Now Pris Dalling, and whoever she was protecting, needed help; he couldn’t walk away, couldn’t not offer his aid in turn.
“I told you about my past so you’d understand that, if you or whoever you’re protecting has become embroiled in any illicit scheme and are finding it difficult to break free, then I, of all people, will understand.” He waited until she turned her head and faced him, he sensed reluctantly. “If they’re in trouble and need help, I’m prepared to give it, but in order to do so, you’ll have to tell me who they are and what’s going on.”
Holding his gaze, Pris found herself facing the crux of her problem. She knew in her heart Rus would never willingly have become embroiled in any illicit scheme, but why hadn’t he come forward and reported what ever it was he’d learned? Why was he hiding?
She didn’t know; until she did…grimacing, she looked back at the lake. “I can’t tell you.”

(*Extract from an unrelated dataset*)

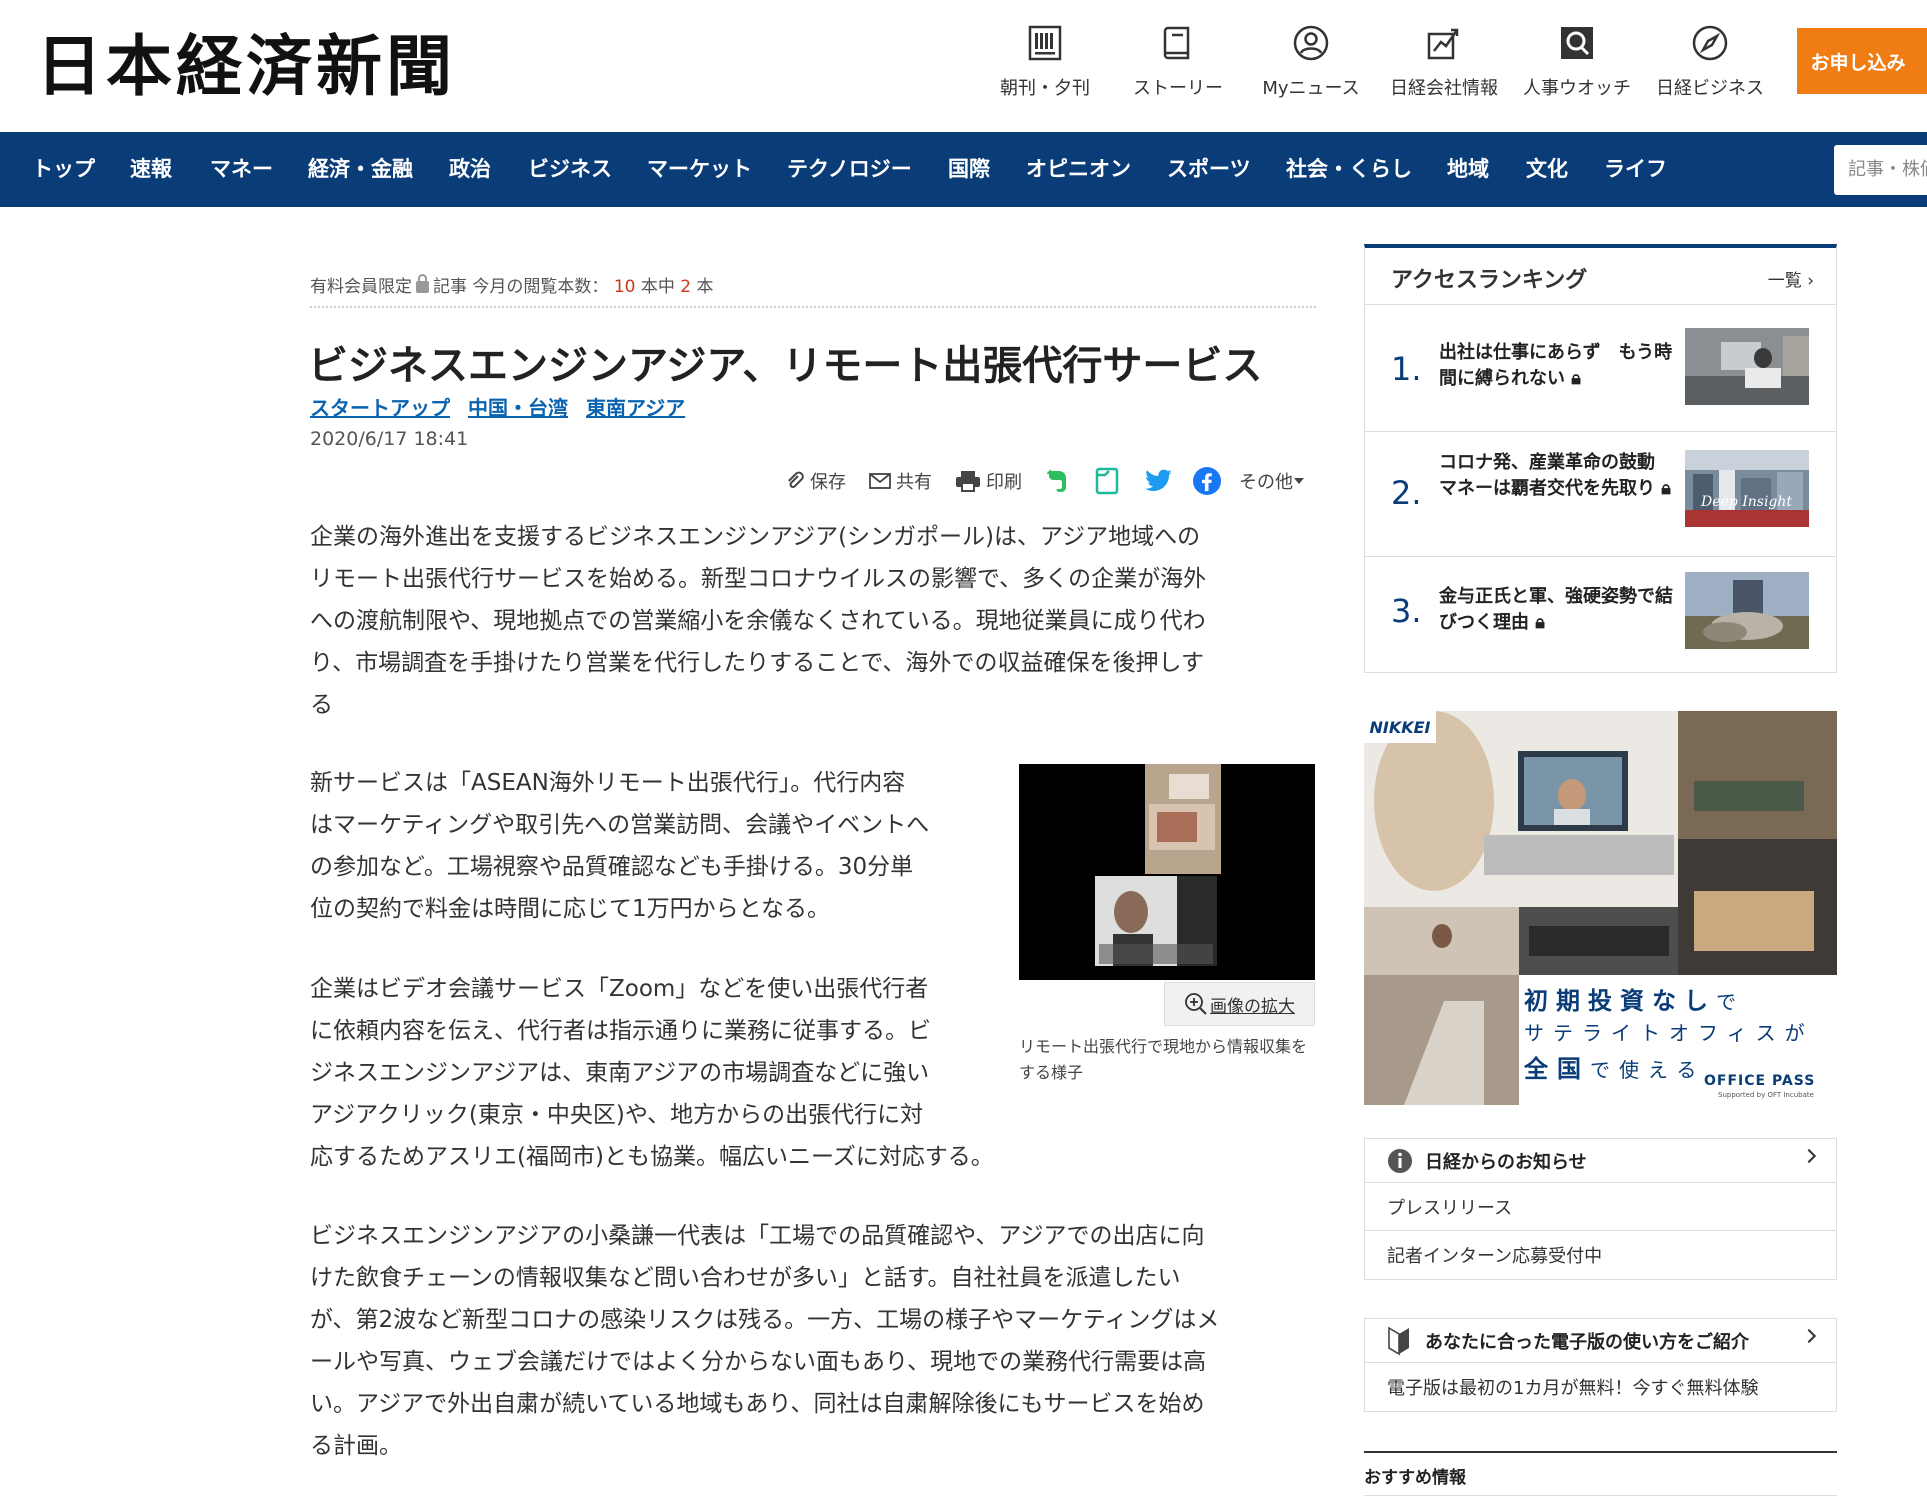 This screenshot has width=1927, height=1509. Describe the element at coordinates (620, 1073) in the screenshot. I see `text-line: ジネスエンジンアジアは、東南アジアの市場調査などに強い` at that location.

Despite her best efforts, the words rang with real reluctance; despite her loyalty to Rus, the urge to grasp the hand Dillon held out was surprisingly strong-especially after that incident with Harkness, compounded by Cromarty’s appearance that evening.
Since sighting Rus on the night he’d tried to break into the Jockey Club, she’d learned nothing more of his whereabouts. And with Harkness stalking the Heath and Cromarty swaggering about the ballrooms, her ability to search was becoming restricted.
She needed help, but…
Dillon moved, drawing his hands from his pockets and shifting to face her.
He was regrouping to press her further; she struck before he could, offense being infinitely preferable to defense, especially where he was concerned. She looked at him, let their gazes clash and lock-suddenly very aware of him, large, dark and dangerous, one muscled arm draped along the sofa’s back. “I need to know the implications of what I’m telling you before I do. If you’ll tell me what’s in the register…?”
He held her gaze for a heartbeat, then inflexibly replied, “I can’t.”
Where the compulsion came from she didn’t know-part aggression, part rising fear, and partly that wild and reckless craving for excitement and thrills that was as intrinsic a part of her as it was of him.